Dilansir BBC, Reuters dan situs resmi Beirut Pride, Hadi menjelaskan pada Senin (14/5/2018) malam ia dipanggil ke lokasi kegiatan, dan mendapatkan kabar jika kegiataan pembacaan naskah drama tentang kejahatan homophobic dihentikan karena ada agent Direktorat Keamanan Umum.

Aparat berwenang mengatakan jika acara yang digelar membutuhkan persetujuan dari lembaga sensor. Damien akhirnya datang ke lokasi. Namun setibanya di sana, ia diminta untuk ke kantor Polisi Hbeich dan akhirnya ditahan semalam.

Pada Selasa (15/5/2018) pagi, Damien dipanggil untuk dimintai keterangan dan mendapati informasi jika ia akan dibebaskan jika berjanji membatalkan acara Beirut Pride lainnya, yang sudah direncanakan.

Jika tidak menandatangani perjanjian itu, Damien akan berurusan dengan hakim investigasi. Pilihan pembatalan kegiatan akhirnya dipilih.

2. Pementasan teater mengenai homoseksualitas yang ditampilkan di Beirut Pride

Beirut Pride 2018 menjadi festival gay kedua setelah tahun lalu. Namun tahun lalu, gelaran Beirut Pride berjalan lancar. Beirut Pride 2018 diisi dengan berbagai kegiatan. Seperti diskusi mengenai masalah homoseksualitas, kegiatan seni, hiburan musik, seminar hingga pementasan teater.

3. Penghentian dilakukan karena aparat setempat menilai kegiatan ini membutuhkan persetujuan dari lembaga sensor
Lebanon memang menjadi negara yang toleran pada kaum Lesbian, Gay, Bisexual dan Transgender (LGBT) ketimbang negara Arab lainnya. Namun sayangnya, kaum LGBT masih menghadapi tindakan polisi sporadis. Bahkan tataran hukum Lebanon masih memberatkan kaum LGBT. 
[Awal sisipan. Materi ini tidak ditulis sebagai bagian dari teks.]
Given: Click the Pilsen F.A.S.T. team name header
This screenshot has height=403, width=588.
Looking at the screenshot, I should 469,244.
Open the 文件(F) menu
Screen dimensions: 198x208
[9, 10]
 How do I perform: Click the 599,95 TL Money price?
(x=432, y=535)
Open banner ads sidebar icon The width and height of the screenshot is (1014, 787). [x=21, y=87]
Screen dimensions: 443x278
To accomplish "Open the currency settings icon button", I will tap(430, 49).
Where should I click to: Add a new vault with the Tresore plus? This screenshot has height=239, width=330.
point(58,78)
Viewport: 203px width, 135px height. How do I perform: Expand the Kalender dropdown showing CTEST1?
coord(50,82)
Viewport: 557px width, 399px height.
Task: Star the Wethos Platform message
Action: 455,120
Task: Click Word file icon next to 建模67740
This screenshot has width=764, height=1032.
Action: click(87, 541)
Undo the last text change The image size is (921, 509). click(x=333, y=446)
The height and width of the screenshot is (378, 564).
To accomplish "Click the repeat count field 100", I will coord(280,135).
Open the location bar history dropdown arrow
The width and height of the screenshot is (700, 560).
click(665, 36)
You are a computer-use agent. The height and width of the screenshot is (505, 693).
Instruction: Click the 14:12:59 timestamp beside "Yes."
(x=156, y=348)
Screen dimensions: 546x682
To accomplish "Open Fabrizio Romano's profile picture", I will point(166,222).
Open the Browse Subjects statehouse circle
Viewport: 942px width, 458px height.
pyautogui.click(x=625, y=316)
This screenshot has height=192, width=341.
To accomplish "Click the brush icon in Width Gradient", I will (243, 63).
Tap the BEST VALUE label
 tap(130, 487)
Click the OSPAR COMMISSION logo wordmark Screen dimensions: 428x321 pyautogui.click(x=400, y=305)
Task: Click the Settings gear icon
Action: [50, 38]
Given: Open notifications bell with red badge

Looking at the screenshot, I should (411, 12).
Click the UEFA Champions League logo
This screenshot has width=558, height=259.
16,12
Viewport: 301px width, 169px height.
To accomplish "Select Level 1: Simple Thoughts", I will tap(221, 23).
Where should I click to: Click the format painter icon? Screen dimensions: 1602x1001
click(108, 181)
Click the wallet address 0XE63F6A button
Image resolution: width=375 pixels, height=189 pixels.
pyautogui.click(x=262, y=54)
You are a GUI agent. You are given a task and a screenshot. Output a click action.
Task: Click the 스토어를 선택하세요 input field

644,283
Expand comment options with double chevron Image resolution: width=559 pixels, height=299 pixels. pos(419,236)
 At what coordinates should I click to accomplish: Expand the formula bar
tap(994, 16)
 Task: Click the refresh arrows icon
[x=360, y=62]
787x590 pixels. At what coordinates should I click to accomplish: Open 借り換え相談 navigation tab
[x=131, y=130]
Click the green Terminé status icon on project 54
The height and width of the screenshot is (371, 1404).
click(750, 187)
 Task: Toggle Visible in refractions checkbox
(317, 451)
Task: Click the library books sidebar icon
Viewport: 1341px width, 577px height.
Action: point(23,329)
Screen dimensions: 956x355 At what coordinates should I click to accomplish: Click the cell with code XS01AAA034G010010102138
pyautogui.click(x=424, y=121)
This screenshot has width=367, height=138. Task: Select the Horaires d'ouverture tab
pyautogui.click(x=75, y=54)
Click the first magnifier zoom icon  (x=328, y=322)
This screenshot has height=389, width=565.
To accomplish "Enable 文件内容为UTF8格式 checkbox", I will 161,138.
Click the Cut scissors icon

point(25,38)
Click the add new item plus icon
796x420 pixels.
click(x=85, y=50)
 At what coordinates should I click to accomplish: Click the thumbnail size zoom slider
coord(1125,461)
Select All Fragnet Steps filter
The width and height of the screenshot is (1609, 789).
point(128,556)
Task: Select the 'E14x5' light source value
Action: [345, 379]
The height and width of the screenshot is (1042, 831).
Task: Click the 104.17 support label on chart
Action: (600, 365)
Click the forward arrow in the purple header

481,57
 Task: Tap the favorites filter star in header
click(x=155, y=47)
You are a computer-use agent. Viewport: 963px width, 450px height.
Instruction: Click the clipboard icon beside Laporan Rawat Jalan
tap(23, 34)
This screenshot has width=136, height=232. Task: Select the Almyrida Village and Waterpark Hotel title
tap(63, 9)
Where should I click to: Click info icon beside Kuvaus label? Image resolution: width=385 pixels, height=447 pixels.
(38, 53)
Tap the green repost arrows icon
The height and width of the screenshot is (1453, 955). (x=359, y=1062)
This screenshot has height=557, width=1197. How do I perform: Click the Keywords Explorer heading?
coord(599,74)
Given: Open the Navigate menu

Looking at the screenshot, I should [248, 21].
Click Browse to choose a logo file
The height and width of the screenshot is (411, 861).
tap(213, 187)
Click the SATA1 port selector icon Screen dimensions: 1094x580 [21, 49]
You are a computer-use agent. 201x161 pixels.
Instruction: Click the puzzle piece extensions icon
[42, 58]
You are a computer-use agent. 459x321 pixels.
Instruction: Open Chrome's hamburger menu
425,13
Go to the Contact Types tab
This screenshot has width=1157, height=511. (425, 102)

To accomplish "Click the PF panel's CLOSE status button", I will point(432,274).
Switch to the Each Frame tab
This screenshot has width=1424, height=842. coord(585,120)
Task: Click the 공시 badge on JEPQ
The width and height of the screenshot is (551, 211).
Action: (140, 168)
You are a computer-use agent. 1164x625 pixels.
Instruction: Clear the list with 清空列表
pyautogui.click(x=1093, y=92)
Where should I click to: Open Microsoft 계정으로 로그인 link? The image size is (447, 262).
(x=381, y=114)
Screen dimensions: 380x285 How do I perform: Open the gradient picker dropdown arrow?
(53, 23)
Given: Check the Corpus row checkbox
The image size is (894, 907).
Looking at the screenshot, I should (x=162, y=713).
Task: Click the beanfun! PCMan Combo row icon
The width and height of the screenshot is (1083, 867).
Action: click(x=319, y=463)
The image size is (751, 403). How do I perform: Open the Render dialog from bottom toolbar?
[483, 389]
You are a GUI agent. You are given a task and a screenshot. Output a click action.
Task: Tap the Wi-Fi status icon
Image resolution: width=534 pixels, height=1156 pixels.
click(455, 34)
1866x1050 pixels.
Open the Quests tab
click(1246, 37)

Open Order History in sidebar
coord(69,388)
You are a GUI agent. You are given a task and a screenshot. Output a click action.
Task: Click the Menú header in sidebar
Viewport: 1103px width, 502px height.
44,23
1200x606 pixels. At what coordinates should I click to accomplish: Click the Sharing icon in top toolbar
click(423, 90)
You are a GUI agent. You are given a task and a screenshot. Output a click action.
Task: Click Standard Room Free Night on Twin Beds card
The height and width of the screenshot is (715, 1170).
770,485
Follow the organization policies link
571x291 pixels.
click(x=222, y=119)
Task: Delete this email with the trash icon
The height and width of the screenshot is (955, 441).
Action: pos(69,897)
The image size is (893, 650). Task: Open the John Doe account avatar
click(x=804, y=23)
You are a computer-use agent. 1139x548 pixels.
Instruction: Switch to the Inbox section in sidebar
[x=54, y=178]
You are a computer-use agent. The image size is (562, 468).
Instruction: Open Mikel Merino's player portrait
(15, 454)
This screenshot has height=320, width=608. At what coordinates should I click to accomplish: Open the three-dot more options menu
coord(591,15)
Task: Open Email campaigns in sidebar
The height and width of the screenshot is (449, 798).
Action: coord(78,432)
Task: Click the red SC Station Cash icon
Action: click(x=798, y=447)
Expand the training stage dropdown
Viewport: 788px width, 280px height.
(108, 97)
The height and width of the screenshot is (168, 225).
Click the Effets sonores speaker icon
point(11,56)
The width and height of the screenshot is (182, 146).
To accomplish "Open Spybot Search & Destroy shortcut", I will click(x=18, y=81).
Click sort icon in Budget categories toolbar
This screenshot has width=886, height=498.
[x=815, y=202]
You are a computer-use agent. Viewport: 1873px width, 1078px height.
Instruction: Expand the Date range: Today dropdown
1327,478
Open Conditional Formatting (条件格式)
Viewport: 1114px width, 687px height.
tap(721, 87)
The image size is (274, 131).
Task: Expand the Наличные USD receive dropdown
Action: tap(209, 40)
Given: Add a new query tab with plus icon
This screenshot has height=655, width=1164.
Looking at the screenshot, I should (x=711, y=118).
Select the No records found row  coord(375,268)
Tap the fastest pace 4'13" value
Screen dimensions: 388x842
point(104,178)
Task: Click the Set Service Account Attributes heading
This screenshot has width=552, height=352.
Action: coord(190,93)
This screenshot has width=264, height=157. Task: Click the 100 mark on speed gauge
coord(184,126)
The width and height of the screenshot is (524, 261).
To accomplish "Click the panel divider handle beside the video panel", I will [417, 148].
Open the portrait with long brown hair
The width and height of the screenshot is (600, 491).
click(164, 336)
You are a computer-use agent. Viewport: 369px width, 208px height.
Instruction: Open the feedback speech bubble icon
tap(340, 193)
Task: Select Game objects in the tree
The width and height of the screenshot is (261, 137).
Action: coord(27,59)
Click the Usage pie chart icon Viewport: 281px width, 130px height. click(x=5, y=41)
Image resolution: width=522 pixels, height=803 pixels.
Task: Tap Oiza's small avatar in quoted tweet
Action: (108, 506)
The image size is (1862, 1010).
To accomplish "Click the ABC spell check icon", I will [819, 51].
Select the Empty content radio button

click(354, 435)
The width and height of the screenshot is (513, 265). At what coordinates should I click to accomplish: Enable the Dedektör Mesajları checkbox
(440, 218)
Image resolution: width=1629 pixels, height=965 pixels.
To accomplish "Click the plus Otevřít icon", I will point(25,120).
Pasal 534 dari hukum pidana Lebanon menjelaskan orang yang hubungan seksual apa pun yang bertentangan dengan tatanan alam bisa mendapatkan hukuman satu tahun penjara. Dan pasal ini telah digunakan untuk mengadili orang-orang yang dicurigai homoseksualitas.

Dalam beberapa tahun terakhir, pihak berwenang telah melakukan razia untuk menangkap orang-orang yang diduga terlibat dalam perilaku sesama jenis. Namun, hakim juga mulai menantang pasal 543.

Pada tahun 2014, beberapa pihak menilai seks antara wanita transgender dan seorang pria tidak dapat dianggap sebagai hal yang tidak wajar. Dan tahun lalu, pihak lain menyatakan bahwa homoseksual memiliki hak untuk memiliki hubungan manusia atau intim dengan orang yang mereka pilih, tanpa diskriminasi atas dasar orientasi seksual mereka.


BEIRUT PRIDE'S CLARK:

Peristiwa-peristiwa Kebanggaan Beirut ditangguhkan atas keputusan Jaksa Agung Beirut, terlepas dari persetujuan, persetujuan atau penolakan Hadi Damien. Hadi tidak memiliki wewenang untuk "memutuskan untuk membatalkan acara", keputusan yang efektif apakah ia ditahan atau dibebaskan. Janji yang diminta ditandatangani oleh Hadi adalah untuk mengakui keputusan Jaksa Agung. Untuk akun lengkap penahanan, lihat Pernyataan tentang the Statement about the Suspension of Beirut Pride Events – 14 May 2018.